**Passage to read**

# Folder number 2: Dahon Jetstream EX (2012)



## seadragonpisces (2 Jul 2013)

Not my 2nd in total, but one of 2 I own currently. Have previously had a Jetstream P8.

Well I finally have the bike I have been wanting all along. I thought I had totally missed the boat in getting one of these bikes. Been searching on and off for about the last year and totally by fluke saw one advertised new in Holland a couple of weeks ago (about 40% cheaper than other prices I have seen advertised). Found out it apparently was in stock, I took a risk and now I have it. I am not 100% sure of the spec as I haven’t looked at it from top to bottom but it is a good step up from the P8 and in the flesh it looks amazing. I love the colour, the SRAM Dual Drive, the full suspension, the tyres, handlebars, grips etc. 

I have only literally taken it out the box, unfolded it and pumped up the tyres. I will give an update at some point. Link to my Cyclechat album below

http://www.cyclechat.net/useralbums/seadragons-dahon-jetstream-ex-2012.379/view


----------



## rcaddict (9 Jul 2013)

Nice jetstream Ex! By the way this is 2010 model, which came with German A rear shock and slightly different front fork and black kinetics. Congrats on getting this excellent bike


----------



## seadragonpisces (9 Jul 2013)

rcaddict said:


> Nice jetstream Ex! By the way this is 2010 model, which came with German A rear shock and slightly different front fork and black kinetics. Congrats on getting this excellent bike


 
Great thanks for clarifying on the model, nice to know. I noticed the German shocks etc but didnt make a whole lot of sense and also is dual drive 24, so thought it might be a less recent model.

Am taking it to the LBS tomorrow or thurs, so should have it ready to ride by the weekend.


----------



## seadragonpisces (9 Jul 2013)

(Item coordinate data)
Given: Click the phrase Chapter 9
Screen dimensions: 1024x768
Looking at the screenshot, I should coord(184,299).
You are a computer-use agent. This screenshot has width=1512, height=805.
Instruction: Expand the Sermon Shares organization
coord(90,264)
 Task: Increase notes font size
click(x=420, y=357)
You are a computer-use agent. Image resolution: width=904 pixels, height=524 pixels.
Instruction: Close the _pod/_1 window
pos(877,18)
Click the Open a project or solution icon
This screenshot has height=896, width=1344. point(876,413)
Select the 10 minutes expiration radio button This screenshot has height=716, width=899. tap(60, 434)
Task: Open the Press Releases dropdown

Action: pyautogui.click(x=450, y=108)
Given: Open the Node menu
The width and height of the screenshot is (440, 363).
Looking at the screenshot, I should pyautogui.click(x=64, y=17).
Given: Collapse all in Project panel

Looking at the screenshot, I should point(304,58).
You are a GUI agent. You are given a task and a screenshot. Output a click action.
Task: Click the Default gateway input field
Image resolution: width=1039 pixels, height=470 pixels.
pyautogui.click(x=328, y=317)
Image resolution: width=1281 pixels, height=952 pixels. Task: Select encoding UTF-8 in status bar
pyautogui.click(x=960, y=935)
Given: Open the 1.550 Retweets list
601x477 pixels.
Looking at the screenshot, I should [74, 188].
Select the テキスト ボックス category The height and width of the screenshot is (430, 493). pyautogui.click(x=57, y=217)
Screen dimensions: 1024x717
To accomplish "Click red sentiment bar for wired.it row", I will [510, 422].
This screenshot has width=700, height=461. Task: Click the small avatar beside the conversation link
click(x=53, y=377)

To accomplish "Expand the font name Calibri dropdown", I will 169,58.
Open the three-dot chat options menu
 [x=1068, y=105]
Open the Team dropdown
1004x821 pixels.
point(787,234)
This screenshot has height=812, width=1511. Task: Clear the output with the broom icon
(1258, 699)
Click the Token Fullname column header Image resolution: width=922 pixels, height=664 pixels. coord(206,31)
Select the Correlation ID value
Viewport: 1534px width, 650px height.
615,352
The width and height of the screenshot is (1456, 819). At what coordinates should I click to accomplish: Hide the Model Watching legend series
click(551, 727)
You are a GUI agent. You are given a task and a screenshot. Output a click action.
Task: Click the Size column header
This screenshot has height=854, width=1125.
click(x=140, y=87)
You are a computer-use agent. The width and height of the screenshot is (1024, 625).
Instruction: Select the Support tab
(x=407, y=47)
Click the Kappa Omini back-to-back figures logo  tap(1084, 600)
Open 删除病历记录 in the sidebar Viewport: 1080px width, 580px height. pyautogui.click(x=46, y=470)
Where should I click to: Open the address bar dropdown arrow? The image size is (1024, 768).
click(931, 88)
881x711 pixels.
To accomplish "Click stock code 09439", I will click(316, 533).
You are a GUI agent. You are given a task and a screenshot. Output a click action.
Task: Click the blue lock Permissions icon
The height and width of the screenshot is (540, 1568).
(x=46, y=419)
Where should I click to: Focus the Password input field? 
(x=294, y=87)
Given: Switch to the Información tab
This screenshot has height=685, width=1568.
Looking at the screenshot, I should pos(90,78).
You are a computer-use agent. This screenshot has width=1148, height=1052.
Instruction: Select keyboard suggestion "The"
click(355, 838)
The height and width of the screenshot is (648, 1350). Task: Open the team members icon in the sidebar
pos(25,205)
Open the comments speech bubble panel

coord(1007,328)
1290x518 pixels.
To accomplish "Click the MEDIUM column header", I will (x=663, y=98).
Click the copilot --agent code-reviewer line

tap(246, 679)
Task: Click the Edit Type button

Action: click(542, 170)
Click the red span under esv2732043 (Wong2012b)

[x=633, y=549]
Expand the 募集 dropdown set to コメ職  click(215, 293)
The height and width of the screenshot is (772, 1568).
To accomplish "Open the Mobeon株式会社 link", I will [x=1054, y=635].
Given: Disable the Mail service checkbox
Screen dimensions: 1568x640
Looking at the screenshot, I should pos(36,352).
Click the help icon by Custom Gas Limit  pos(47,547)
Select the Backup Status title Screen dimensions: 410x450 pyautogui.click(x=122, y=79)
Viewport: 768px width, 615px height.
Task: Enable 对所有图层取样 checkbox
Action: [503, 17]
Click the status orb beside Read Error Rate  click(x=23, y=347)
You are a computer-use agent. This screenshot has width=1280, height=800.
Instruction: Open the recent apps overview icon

**Work to complete**
1. Answer from the forum thread about the Dahon Jetstream EX:
(a) About how much cheaper than other advertised prices was the bike found in Holland?
(b) What model year does rcaddict say the bike is?
(c) Where does seadragonpisces plan to take the bike tomorrow or Thursday?
2. Please repeat the records word for word, beginning at the line that contains "Where should I click to: Focus" and stopping after the line that contains "tap(246, 679)".
The thread and the records are separate material.

**Response list**
1.
(a) About 40% cheaper.
(b) It is a 2010 model.
(c) To the LBS.

2.
Where should I click to: Focus the Password input field? 
(x=294, y=87)
Given: Switch to the Información tab
This screenshot has height=685, width=1568.
Looking at the screenshot, I should pos(90,78).
You are a computer-use agent. This screenshot has width=1148, height=1052.
Instruction: Select keyboard suggestion "The"
click(355, 838)
The height and width of the screenshot is (648, 1350). Task: Open the team members icon in the sidebar
pos(25,205)
Open the comments speech bubble panel

coord(1007,328)
1290x518 pixels.
To accomplish "Click the MEDIUM column header", I will (x=663, y=98).
Click the copilot --agent code-reviewer line

tap(246, 679)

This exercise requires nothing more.